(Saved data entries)
——————

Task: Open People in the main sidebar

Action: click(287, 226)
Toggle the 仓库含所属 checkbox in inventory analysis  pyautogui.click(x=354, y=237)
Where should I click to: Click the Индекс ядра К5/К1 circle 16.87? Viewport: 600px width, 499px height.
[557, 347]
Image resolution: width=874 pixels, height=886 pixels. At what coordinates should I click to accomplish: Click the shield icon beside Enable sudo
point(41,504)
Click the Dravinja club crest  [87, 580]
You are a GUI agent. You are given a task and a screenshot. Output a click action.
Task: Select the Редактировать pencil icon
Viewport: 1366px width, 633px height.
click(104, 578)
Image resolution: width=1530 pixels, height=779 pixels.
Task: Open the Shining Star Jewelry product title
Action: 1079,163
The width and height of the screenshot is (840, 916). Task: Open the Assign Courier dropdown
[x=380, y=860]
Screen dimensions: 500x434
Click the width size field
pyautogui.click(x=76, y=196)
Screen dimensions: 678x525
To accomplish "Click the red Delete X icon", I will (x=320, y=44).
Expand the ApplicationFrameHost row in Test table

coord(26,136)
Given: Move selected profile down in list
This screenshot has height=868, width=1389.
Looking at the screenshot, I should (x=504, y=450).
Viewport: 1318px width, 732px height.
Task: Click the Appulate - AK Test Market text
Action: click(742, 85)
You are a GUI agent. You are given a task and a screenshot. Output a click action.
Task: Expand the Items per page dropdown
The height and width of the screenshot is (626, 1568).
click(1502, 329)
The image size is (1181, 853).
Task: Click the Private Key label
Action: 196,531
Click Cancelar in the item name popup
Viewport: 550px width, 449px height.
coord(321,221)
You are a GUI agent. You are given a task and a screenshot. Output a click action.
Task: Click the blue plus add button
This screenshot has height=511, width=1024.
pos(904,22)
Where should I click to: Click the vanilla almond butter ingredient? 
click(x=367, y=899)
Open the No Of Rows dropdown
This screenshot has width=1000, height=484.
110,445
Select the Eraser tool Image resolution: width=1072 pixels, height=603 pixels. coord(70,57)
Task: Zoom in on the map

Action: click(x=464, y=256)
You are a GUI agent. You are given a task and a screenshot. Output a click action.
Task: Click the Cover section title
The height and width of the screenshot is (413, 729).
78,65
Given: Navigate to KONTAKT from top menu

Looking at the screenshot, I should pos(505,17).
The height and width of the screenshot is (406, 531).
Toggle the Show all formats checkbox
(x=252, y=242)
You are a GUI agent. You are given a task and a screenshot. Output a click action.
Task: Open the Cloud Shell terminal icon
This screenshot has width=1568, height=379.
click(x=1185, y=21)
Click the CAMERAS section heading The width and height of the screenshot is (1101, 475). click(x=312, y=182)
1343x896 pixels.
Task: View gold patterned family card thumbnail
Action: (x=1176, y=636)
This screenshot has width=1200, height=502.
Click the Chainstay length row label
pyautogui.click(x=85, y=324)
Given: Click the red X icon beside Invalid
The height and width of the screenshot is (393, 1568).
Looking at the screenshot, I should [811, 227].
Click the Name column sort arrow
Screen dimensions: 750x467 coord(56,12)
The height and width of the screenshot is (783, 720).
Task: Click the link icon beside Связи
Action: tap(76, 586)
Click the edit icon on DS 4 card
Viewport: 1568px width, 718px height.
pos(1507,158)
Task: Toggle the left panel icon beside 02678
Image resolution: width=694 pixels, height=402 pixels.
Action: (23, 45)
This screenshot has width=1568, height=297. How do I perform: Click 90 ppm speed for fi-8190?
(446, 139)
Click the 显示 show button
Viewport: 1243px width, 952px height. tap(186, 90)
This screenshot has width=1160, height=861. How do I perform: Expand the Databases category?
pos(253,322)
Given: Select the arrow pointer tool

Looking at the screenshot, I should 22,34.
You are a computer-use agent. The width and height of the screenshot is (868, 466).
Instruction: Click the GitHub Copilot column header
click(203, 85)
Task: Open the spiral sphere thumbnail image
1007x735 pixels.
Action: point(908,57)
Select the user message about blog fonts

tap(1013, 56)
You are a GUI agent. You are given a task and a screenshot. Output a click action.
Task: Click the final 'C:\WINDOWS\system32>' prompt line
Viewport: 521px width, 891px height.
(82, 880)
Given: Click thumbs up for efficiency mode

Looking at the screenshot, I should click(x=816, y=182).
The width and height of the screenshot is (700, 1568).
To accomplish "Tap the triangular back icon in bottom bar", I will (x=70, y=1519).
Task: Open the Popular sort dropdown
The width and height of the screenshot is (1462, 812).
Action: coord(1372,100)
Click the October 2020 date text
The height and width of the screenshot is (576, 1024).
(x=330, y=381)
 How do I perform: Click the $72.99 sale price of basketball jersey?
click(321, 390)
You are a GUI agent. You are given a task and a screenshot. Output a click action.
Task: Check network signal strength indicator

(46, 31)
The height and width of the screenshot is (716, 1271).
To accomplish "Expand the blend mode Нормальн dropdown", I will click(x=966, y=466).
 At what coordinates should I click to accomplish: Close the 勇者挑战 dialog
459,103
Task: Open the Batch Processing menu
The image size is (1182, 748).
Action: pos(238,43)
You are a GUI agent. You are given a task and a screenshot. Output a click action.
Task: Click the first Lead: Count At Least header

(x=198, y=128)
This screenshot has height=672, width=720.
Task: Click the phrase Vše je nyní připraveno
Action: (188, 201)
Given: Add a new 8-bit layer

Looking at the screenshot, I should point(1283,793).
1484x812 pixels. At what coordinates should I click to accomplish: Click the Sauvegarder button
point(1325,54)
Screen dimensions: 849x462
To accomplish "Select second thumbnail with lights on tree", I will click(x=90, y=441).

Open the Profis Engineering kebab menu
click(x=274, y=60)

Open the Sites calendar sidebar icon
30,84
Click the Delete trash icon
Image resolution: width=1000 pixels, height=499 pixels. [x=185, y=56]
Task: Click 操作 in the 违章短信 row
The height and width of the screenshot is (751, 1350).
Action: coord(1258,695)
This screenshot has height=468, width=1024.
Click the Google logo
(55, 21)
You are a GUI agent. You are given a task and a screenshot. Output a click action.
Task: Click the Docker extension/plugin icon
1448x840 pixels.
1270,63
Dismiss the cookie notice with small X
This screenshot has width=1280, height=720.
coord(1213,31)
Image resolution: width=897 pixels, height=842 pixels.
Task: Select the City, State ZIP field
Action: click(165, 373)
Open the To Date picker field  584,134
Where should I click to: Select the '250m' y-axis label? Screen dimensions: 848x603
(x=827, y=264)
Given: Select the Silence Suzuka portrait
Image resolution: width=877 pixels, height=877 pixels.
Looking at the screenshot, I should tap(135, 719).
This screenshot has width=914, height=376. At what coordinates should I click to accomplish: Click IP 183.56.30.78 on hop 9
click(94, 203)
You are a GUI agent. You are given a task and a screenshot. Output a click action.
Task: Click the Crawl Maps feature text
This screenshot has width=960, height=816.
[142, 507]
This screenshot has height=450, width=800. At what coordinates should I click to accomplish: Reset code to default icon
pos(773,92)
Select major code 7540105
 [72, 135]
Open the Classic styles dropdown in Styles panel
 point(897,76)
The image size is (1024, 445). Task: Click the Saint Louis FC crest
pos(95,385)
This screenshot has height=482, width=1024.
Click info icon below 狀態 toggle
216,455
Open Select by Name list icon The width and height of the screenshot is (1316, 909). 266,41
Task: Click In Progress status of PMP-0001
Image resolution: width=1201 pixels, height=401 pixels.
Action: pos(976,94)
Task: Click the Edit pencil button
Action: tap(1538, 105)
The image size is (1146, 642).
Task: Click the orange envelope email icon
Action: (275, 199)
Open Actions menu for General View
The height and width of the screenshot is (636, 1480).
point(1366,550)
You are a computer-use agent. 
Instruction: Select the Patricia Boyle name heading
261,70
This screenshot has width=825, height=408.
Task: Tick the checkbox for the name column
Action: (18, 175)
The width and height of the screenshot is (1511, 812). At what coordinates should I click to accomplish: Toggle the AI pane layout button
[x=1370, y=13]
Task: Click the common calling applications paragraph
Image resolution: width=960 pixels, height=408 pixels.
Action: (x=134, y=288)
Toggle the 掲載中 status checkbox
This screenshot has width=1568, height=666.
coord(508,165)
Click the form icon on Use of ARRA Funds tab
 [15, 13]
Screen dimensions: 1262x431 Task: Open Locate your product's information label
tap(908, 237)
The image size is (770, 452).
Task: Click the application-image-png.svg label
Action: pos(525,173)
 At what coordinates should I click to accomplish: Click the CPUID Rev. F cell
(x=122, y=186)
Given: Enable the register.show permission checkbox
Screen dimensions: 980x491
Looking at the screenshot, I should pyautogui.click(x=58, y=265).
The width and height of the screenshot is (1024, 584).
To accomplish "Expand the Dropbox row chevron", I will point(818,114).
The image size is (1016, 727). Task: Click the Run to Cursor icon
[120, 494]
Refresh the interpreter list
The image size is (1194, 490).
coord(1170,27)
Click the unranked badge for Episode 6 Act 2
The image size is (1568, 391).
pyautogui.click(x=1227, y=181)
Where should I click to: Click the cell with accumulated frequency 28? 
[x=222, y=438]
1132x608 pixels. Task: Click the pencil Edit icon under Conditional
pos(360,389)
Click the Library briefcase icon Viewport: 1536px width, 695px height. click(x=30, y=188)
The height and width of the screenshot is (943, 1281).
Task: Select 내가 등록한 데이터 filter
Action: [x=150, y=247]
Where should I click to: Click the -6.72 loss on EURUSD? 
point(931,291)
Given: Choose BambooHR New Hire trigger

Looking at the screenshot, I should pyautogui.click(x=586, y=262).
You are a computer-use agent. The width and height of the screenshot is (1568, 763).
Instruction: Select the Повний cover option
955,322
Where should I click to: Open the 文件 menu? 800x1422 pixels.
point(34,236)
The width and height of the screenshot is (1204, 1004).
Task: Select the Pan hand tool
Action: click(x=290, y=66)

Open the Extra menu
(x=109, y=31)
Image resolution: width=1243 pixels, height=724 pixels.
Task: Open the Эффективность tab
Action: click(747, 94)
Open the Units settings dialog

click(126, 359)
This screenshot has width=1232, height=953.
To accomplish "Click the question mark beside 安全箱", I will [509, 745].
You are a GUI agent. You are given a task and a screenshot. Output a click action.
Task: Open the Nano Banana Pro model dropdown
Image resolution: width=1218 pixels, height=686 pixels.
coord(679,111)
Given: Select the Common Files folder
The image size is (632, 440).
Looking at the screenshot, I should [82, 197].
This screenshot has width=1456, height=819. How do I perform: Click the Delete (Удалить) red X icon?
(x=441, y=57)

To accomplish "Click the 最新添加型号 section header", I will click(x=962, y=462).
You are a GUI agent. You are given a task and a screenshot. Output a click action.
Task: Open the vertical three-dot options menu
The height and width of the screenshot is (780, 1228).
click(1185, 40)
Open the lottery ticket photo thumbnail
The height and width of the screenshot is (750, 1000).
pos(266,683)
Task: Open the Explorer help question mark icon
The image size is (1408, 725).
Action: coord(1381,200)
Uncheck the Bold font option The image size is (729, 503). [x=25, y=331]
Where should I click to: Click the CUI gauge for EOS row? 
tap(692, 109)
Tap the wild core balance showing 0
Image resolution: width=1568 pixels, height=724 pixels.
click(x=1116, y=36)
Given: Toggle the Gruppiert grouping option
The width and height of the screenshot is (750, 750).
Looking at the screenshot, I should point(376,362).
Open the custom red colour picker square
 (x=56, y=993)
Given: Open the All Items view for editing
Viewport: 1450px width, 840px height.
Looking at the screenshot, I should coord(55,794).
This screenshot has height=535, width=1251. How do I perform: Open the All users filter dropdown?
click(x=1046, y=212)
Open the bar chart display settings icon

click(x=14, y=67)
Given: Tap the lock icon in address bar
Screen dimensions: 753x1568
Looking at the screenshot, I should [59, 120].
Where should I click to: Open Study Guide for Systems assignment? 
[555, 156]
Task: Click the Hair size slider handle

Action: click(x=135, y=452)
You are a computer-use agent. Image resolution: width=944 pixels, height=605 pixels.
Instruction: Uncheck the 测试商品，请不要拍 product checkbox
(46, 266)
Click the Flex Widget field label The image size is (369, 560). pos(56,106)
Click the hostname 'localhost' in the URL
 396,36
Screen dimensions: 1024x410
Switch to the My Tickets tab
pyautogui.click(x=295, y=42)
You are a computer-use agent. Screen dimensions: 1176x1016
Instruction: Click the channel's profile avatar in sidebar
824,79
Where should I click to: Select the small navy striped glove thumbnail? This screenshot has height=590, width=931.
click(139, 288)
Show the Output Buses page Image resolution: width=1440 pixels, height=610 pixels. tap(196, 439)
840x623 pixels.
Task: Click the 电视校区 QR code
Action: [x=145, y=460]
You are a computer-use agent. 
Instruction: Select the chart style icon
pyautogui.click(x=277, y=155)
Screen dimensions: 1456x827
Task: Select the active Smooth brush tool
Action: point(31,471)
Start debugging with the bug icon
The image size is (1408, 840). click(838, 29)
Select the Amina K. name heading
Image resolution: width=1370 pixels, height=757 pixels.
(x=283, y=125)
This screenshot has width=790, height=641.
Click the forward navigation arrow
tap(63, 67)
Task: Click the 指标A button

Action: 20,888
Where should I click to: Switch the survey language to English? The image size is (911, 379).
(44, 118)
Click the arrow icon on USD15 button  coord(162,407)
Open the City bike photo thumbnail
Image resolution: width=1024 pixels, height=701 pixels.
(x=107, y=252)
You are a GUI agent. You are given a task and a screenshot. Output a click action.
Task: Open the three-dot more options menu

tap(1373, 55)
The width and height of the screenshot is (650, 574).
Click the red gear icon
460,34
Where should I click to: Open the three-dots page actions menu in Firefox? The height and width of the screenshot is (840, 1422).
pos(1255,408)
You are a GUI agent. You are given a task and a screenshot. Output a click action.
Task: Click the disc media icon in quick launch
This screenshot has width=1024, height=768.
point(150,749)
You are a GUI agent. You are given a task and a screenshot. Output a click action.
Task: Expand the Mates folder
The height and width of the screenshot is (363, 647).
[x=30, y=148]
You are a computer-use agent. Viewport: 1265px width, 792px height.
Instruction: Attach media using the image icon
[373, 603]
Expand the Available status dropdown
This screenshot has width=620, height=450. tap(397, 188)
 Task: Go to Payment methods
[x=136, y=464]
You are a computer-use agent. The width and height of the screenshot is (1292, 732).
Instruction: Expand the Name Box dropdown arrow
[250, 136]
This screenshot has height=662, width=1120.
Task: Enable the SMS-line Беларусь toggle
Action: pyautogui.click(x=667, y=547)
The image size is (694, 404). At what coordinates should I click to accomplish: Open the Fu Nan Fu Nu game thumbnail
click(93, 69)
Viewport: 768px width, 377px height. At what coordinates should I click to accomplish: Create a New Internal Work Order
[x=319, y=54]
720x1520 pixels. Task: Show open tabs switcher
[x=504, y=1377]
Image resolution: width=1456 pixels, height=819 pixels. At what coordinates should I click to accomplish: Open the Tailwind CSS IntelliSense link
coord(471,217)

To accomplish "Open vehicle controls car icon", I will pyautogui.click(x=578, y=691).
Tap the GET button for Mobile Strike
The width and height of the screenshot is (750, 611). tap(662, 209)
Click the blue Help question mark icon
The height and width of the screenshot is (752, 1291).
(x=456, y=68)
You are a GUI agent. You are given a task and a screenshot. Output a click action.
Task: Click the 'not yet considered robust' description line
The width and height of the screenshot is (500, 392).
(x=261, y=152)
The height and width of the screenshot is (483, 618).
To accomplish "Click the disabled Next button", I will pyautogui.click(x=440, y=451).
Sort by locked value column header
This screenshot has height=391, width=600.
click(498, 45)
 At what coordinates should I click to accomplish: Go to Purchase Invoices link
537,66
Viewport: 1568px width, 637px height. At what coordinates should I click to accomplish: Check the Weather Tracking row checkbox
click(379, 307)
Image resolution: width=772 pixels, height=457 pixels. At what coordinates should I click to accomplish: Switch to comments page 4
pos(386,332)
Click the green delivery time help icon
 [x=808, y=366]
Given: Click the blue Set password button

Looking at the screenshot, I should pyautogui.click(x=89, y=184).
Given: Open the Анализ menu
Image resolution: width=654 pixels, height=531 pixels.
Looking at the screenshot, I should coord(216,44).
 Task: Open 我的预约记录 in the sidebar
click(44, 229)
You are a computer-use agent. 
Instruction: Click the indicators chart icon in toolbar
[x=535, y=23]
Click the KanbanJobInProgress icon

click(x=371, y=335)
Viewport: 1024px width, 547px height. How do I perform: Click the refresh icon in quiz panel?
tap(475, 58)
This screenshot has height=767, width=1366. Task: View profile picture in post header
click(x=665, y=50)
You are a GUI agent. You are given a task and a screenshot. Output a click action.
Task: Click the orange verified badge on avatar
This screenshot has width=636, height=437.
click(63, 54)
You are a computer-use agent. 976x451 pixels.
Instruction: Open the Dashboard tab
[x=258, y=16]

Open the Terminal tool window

——————

WORK TO BE COMPLETED: For this exercise, please output exactly the lines above starting at the line with "This screenshot has height=868, width=1389." and ending at the line with "Select the Eraser", ends included.

SOLUTION:
This screenshot has height=868, width=1389.
Looking at the screenshot, I should (x=504, y=450).
Viewport: 1318px width, 732px height.
Task: Click the Appulate - AK Test Market text
Action: click(742, 85)
You are a GUI agent. You are given a task and a screenshot. Output a click action.
Task: Expand the Items per page dropdown
The height and width of the screenshot is (626, 1568).
click(1502, 329)
The image size is (1181, 853).
Task: Click the Private Key label
Action: 196,531
Click Cancelar in the item name popup
Viewport: 550px width, 449px height.
coord(321,221)
You are a GUI agent. You are given a task and a screenshot. Output a click action.
Task: Click the blue plus add button
This screenshot has height=511, width=1024.
pos(904,22)
Where should I click to: Click the vanilla almond butter ingredient? 
click(x=367, y=899)
Open the No Of Rows dropdown
This screenshot has width=1000, height=484.
110,445
Select the Eraser tool Image resolution: width=1072 pixels, height=603 pixels. coord(70,57)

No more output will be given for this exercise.